[[ MATERIAL PROVIDED open ]]
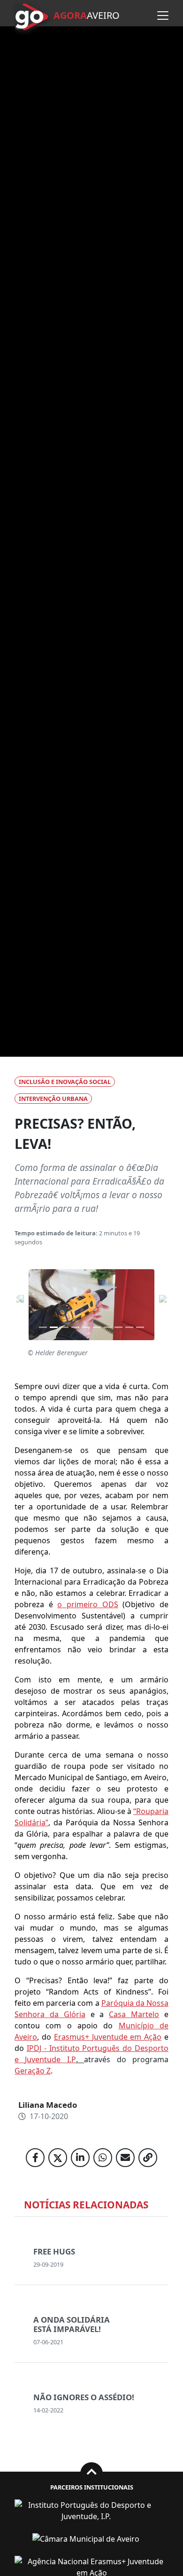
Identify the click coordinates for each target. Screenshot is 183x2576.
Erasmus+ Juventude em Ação (108, 2037)
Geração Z (33, 2071)
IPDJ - (38, 2048)
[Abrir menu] (162, 15)
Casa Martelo (134, 2014)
[[ MATERIAL PROVIDED closed ]]
▶ [GOAL OF THE EXERCISE]: Once the pictures are set aside, output all of the data above verbatim.

▶ [ANSWER TO THE PROBLEM]:
Identify the click coordinates for each target. Screenshot is 183x2576.
Erasmus+ Juventude em Ação (108, 2037)
Geração Z (33, 2071)
IPDJ - (38, 2048)
[Abrir menu] (162, 15)
Casa Martelo (134, 2014)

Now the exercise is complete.